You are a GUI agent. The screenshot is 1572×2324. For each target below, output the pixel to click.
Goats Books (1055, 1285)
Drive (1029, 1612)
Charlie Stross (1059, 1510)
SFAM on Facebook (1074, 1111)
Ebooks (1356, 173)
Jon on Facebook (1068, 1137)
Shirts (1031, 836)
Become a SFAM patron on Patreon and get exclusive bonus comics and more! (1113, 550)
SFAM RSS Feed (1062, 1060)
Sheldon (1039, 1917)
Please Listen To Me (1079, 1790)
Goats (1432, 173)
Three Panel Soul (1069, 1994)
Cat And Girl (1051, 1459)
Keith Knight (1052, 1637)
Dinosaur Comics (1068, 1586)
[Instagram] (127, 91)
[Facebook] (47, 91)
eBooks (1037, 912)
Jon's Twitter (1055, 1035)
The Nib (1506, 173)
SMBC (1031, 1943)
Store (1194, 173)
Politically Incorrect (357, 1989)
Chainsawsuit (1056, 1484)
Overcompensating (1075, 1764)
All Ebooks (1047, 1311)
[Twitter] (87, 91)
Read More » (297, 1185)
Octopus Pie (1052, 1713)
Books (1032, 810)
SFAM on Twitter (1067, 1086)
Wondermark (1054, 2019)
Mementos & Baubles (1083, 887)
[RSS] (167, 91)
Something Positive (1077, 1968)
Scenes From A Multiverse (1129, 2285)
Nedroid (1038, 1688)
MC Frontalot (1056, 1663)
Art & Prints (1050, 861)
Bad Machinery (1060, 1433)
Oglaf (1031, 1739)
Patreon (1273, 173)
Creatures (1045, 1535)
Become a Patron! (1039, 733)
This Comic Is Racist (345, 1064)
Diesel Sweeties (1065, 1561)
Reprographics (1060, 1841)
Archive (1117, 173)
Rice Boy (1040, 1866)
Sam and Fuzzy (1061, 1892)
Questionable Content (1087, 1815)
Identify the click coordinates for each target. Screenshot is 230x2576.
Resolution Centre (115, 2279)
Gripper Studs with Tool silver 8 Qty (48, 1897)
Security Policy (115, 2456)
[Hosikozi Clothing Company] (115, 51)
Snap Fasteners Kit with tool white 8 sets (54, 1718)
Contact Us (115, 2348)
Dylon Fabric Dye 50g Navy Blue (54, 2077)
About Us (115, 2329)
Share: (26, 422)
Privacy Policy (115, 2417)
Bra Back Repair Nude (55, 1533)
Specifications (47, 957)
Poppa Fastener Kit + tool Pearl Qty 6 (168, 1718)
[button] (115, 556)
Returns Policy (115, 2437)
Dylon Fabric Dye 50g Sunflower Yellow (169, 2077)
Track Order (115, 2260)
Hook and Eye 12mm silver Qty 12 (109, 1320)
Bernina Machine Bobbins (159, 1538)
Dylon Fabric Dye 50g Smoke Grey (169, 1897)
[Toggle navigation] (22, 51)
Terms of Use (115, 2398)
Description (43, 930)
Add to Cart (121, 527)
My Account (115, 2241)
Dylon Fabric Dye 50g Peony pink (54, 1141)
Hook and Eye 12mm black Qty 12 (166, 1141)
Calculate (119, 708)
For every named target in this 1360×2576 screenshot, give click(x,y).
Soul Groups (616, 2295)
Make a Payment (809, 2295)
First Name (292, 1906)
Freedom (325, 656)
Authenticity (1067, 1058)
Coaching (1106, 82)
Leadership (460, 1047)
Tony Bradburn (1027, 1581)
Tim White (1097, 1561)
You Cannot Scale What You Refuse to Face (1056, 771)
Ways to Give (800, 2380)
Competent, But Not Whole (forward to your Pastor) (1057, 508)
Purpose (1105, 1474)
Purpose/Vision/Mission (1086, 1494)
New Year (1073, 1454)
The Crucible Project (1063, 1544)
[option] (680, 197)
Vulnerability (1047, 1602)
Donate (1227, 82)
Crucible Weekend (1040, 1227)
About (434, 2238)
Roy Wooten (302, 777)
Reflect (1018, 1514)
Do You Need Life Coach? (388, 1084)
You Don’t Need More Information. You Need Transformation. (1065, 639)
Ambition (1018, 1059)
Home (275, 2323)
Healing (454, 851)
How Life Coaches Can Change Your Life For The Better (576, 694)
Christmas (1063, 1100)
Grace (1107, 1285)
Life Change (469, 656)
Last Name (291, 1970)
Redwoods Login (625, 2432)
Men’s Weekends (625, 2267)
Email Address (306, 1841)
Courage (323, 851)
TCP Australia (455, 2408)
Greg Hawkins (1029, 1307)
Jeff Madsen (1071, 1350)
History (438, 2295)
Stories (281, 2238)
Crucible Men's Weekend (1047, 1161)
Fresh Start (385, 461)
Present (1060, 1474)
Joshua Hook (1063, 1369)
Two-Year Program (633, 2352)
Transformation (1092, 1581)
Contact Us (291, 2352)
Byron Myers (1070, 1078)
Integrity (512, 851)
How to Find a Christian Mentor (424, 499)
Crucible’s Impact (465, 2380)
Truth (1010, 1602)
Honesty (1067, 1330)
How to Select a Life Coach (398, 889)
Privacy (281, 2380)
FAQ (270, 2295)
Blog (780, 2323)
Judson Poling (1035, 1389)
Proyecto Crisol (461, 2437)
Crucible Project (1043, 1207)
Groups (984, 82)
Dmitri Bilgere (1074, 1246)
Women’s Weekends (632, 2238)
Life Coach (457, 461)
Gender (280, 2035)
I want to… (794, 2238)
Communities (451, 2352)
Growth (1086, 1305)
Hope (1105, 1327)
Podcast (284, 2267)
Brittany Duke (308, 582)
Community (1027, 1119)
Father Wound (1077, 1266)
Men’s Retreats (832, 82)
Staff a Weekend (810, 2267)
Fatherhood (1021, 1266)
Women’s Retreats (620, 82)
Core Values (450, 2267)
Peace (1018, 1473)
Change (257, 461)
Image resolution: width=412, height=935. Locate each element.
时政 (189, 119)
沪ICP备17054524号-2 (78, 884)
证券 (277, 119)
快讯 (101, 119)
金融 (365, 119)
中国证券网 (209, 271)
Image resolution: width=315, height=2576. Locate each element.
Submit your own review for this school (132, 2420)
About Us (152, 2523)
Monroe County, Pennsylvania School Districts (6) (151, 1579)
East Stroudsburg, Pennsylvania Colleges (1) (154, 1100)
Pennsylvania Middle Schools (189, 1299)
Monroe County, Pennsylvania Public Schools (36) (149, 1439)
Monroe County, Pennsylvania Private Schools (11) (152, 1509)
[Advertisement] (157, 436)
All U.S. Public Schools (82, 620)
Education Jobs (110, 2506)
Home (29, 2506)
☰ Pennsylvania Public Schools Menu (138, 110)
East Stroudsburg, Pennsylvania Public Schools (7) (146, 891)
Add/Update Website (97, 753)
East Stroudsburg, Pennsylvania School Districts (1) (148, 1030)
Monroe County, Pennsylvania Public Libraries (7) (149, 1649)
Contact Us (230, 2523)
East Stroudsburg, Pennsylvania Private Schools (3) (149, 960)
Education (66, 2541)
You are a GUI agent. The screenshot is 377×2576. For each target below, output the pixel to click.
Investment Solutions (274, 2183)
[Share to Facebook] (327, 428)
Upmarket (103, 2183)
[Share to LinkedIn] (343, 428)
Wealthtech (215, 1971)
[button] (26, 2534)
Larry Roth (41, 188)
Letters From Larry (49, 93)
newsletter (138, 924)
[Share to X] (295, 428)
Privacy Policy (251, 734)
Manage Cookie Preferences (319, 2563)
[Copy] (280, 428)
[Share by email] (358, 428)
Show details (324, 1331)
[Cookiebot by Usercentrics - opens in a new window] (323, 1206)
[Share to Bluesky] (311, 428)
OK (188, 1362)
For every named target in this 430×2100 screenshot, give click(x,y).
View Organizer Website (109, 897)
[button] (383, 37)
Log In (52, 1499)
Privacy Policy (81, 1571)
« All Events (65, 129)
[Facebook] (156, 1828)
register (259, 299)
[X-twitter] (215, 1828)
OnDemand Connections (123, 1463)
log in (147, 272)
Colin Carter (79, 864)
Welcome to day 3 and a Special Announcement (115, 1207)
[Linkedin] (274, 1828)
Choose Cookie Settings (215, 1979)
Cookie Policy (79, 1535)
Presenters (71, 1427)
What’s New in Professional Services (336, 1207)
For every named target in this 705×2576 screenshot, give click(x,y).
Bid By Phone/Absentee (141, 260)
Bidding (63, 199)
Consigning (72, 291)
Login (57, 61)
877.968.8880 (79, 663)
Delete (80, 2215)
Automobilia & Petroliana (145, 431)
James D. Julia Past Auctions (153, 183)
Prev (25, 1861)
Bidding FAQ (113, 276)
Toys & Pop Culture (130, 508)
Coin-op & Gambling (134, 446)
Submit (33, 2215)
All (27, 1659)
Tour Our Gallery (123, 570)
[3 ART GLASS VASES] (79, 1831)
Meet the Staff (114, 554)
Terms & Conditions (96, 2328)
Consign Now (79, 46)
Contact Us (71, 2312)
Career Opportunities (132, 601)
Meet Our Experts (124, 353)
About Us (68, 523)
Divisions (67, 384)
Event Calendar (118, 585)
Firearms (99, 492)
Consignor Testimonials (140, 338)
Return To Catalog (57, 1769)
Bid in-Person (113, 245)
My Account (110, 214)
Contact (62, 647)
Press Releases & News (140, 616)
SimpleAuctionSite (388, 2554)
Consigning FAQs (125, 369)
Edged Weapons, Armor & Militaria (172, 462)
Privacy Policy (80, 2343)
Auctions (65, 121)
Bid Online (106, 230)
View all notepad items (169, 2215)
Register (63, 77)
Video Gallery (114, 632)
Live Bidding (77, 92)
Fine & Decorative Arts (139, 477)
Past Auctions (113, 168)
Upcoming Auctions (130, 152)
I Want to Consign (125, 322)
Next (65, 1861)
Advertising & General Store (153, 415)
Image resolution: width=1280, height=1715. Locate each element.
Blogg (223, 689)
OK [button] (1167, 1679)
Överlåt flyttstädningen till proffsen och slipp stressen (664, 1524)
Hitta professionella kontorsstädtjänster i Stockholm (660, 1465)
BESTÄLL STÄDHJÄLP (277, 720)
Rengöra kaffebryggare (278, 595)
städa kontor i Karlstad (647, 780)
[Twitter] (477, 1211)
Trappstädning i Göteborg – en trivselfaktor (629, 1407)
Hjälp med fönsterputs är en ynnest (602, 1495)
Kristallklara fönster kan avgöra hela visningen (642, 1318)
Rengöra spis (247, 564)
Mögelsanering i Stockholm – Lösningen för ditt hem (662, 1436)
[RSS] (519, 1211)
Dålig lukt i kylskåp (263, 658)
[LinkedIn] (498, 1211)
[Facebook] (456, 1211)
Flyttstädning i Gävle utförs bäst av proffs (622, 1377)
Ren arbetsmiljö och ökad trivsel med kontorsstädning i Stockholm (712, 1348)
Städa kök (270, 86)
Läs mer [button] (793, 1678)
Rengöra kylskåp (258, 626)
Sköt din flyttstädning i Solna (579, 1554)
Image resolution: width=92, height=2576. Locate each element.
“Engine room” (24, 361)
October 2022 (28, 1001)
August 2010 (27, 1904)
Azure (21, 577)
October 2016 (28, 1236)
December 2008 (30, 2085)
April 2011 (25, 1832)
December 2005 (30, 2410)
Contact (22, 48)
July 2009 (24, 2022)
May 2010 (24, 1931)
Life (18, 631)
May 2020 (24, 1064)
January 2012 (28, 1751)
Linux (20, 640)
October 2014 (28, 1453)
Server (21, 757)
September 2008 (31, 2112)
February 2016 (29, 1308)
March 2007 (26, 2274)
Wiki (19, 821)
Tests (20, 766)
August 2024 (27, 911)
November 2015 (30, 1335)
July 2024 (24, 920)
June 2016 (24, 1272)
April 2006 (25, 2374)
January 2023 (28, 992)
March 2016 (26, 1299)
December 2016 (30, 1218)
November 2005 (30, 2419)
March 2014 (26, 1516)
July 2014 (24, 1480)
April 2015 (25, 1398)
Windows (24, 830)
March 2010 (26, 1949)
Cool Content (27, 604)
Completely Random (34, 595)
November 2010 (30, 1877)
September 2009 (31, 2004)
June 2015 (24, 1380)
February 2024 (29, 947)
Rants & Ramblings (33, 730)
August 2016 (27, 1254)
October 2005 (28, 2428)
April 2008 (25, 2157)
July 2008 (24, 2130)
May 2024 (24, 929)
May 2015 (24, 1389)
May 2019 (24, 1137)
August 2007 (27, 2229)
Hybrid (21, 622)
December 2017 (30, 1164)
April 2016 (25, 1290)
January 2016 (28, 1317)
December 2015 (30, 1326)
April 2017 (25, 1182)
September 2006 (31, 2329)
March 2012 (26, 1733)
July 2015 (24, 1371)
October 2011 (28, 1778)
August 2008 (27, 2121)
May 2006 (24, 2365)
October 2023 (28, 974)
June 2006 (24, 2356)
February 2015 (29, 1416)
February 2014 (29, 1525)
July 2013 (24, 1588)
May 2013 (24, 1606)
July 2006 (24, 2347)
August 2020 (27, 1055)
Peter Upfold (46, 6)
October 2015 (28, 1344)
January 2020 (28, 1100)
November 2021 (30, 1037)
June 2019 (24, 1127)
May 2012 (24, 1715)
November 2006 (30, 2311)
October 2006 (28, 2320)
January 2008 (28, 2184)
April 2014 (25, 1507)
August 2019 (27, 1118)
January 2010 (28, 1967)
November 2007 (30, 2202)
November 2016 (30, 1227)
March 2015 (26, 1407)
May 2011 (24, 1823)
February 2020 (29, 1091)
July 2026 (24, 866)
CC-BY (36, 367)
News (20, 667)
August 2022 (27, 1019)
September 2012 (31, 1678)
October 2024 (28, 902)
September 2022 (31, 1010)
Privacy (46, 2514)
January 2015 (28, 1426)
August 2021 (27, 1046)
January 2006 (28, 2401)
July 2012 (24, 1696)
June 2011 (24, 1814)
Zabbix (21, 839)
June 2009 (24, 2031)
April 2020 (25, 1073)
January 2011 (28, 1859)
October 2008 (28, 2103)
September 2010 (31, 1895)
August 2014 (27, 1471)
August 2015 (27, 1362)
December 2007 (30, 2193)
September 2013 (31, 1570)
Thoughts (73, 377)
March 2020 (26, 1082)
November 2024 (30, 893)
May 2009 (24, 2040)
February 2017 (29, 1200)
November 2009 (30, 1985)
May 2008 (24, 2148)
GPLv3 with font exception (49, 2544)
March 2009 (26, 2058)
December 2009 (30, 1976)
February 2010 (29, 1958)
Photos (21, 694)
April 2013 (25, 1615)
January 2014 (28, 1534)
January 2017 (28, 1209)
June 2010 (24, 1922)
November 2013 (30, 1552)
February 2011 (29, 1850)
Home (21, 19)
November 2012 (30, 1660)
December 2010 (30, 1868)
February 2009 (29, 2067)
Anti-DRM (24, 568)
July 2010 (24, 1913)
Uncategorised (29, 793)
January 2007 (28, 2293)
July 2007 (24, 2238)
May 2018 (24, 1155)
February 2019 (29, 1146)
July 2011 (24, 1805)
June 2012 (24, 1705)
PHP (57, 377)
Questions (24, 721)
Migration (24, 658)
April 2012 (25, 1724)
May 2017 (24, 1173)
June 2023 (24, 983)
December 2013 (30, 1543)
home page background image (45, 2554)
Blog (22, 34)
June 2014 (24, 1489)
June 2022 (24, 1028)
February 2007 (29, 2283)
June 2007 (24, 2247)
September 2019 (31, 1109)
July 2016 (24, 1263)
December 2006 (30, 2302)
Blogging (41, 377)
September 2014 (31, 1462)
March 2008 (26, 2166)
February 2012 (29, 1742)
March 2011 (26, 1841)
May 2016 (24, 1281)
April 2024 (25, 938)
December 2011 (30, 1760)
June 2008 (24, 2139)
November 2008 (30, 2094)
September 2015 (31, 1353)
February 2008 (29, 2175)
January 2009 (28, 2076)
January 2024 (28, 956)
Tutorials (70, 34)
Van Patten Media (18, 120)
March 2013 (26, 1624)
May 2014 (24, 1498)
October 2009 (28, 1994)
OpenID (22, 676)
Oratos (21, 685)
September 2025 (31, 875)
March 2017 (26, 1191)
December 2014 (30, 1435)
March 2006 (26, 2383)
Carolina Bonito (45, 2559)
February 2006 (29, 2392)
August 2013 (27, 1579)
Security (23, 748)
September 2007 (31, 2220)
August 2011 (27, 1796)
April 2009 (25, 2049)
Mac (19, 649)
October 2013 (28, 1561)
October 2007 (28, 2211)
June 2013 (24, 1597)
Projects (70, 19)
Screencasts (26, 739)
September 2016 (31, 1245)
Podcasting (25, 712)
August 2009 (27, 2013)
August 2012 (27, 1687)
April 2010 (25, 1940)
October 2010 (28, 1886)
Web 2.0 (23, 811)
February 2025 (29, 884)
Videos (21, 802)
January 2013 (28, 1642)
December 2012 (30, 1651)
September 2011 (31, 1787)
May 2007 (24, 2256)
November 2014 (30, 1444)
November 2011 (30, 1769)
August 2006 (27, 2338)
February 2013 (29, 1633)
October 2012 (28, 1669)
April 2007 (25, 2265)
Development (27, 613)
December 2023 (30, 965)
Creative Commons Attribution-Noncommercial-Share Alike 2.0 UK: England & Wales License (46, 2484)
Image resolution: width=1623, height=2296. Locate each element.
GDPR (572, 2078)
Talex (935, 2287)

» WHAT TO PRODUCE: Reproduce, exactly as they stand in the data above, the lines from the one that holds "Home (275, 2323)" to the one that holds "Home (29, 2506)", inclusive.

» EXPECTED OUTPUT:
Home (275, 2323)
Healing (454, 851)
How Life Coaches Can Change Your Life For The Better (576, 694)
Christmas (1063, 1100)
Grace (1107, 1285)
Life Change (469, 656)
Last Name (291, 1970)
Redwoods Login (625, 2432)
Men’s Weekends (625, 2267)
Email Address (306, 1841)
Courage (323, 851)
TCP Australia (455, 2408)
Greg Hawkins (1029, 1307)
Jeff Madsen (1071, 1350)
History (438, 2295)
Stories (281, 2238)
Crucible Men's Weekend (1047, 1161)
Fresh Start (385, 461)
Present (1060, 1474)
Joshua Hook (1063, 1369)
Two-Year Program (633, 2352)
Transformation (1092, 1581)
Contact Us (291, 2352)
Byron Myers (1070, 1078)
Integrity (512, 851)
How to Find a Christian Mentor (424, 499)
Crucible’s Impact (465, 2380)
Truth (1010, 1602)
Honesty (1067, 1330)
How to Select a Life Coach (398, 889)
Privacy (281, 2380)
FAQ (270, 2295)
Blog (780, 2323)
Judson Poling (1035, 1389)
Proyecto Crisol (461, 2437)
Crucible Project (1043, 1207)
Groups (984, 82)
Dmitri Bilgere (1074, 1246)
Women’s Weekends (632, 2238)
Life Coach (457, 461)
Gender (280, 2035)
I want to… (794, 2238)
Communities (451, 2352)
Growth (1086, 1305)
Hope (1105, 1327)
Podcast (284, 2267)
Brittany Duke (308, 582)
Community (1027, 1119)
Father Wound (1077, 1266)
Men’s Retreats (832, 82)
Staff a Weekend (810, 2267)
Fatherhood (1021, 1266)
Women’s Retreats (620, 82)
Core Values (450, 2267)
Peace (1018, 1473)
Change (257, 461)
Image resolution: width=412, height=935. Locate each element.
时政 (189, 119)
沪ICP备17054524号-2 (78, 884)
证券 (277, 119)
快讯 (101, 119)
金融 (365, 119)
中国证券网 (209, 271)
Image resolution: width=315, height=2576. Locate each element.
Submit your own review for this school (132, 2420)
About Us (152, 2523)
Monroe County, Pennsylvania School Districts (6) (151, 1579)
East Stroudsburg, Pennsylvania Colleges (1) (154, 1100)
Pennsylvania Middle Schools (189, 1299)
Monroe County, Pennsylvania Public Schools (36) (149, 1439)
Monroe County, Pennsylvania Private Schools (11) (152, 1509)
[Advertisement] (157, 436)
All U.S. Public Schools (82, 620)
Education Jobs (110, 2506)
Home (29, 2506)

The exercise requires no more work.